**Задания**.
a: Кто вел беседу с Кириллом Корчагиным, опубликованную в «Гефтере», согласно обзору публикаций?
b: Продолжите обзор публикаций, начав сразу после его последней цитаты.

**Фрагмент текста**.
+===+
Кирилл Корчагин. «Стихи — это фабрика по производству Я…» Поэтика «всемирного движения»: опыты врастания в мир. Беседу вела Екатерина Писарева. — «Гефтер», 2017, 11 сентября <http://gefter.ru>.
«Мне не кажется, что нужно ставить задачу обновления языка: он меняется сам, когда мы сталкиваемся с меняющейся чувственностью, с тем, что старые слова перестают отражать наши состояния, а новых слов пока еще нет».
«Мне никогда не хотелось писать стихи, которые могли похвастаться только этим — принадлежностью к европейской традиции, и в то же время для меня важно иметь ее в виду как тот язык, что при всех оговорках наиболее понятен. Но я бы широко понимал европейскую традицию — это и марксизм, и каббала, и — что наверное может удивить больше всего — ислам».
«Мир без границ — страшный мир, и может ли подготовить к нему поэзия, не знаю».
Физик Лоуренс Краусс. «Человечество — это просто небольшое космическое загрязнение». − «Афиша Daily», 2017, 14 сентября <https://daily.afisha.ru>.
«В целом мне казалось, что природа реальности и тайны Вселенной — это самые сексуальные темы».
«Вселенной плевать, что нам нравится и что имеет для нас смысл. Если что-то нам кажется разумным, но Вселенная ведет себя по-другому, то это говорит лишь о том, что картина, нарисованная нашим разумом, неверна».
«Мы просто космические наблюдатели, созданные из материи, которая не имеет особого значения для остальной Вселенной. Одно из косвенных доказательств отсутствия замысла — это то, что Вселенная крайне враждебна по отношению к нам, она хочет убить нас каждую секунду. Жизнь зародилась только благодаря случаю, Вселенная в целом здесь не при делах. Все, что мы наблюдаем во Вселенной, не было создано для нас. В космическом смысле мы не имеем значения, что делает нашу жизнь только увлекательней, ведь мы можем обозначить замысел сами для себя».
Виктор Куллэ. Иван Жданов. Приглашение к пониманию. — «Prosodia», 2017, № 7 <http://magazines.russ.ru/prosodia>.
«Попытки вглядеться в стихи Ивана Жданова именно с этой точки зрения — авторского месседжа — я, если честно, не припомню. О нем написано чрезвычайно много: и статей, и диссертаций — но, насколько я в состоянии судить, речь идет преимущественно о вещах формальных (лингвистических, интертекстуальных, компаративистских)».
«Стихи Жданова поразительным образом лишены вездесущей иронии, которая на протяжении десятилетий считается едва ли не признаком хорошего тона для вменяемого стихотворца. Лишены даже неизбежной самоиронии (не суть: целительной либо кокетливой)».
«Сказанное им ждет не филологического, а скорее философского комментария. Цель данных заметок именно в том, чтобы, сменив оптику, пригласить читателя в мир, на протяжении почти полувека созидаемый Иваном Ждановым».
+===+
**Исходные данные**.
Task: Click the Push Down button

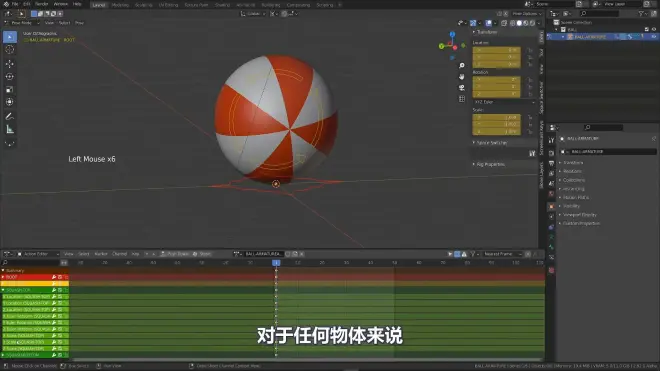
+===+
**Ответы**.
a: Екатерина Писарева.

b:
Дмитрий Курляндский. Зачем искусство. Композитор Дмитрий Курляндский об искусстве и другом. — «СИГМА», 2017, 15 сентября <http://syg.ma>.
«Встреча с другим — почти всегда стресс. Искусство готовит человека к встрече с другим. Территория искусства — безопасный полигон тренировки души».
«Новое искусство к любому заявлению ставит знак вопроса, подвергает сомнению. Человек же чаще ищет подтверждения себя в повторении опыта — в повторении, в подтверждении живет иллюзия стабильности».
«Путь познания себя через принятие другого есть путь множащегося одиночества, путь к осознанию себя, как множества, сообщества: я-множество, я-сообщество. Но если есть только я, я-множество — то вся та мерзость, с которой я сталкиваюсь в жизни, которой бегу — тоже я?»
«Я мерзость настолько, насколько позволяю себе думать о другом, что он мерзость. Любая оценочная конструкция автореферентна».
Герт Ловинк. «Платформы типа Facebook — это трагический момент». Знаменитый теоретик соцсетей — о гибельной централизации платформ и о том, как нам искать спасение в локализме, замедлении и «цифровой тени». Текст: Митя Лебедев. — «Colta.ru», 2017, 6 сентября <http://www.colta.ru>.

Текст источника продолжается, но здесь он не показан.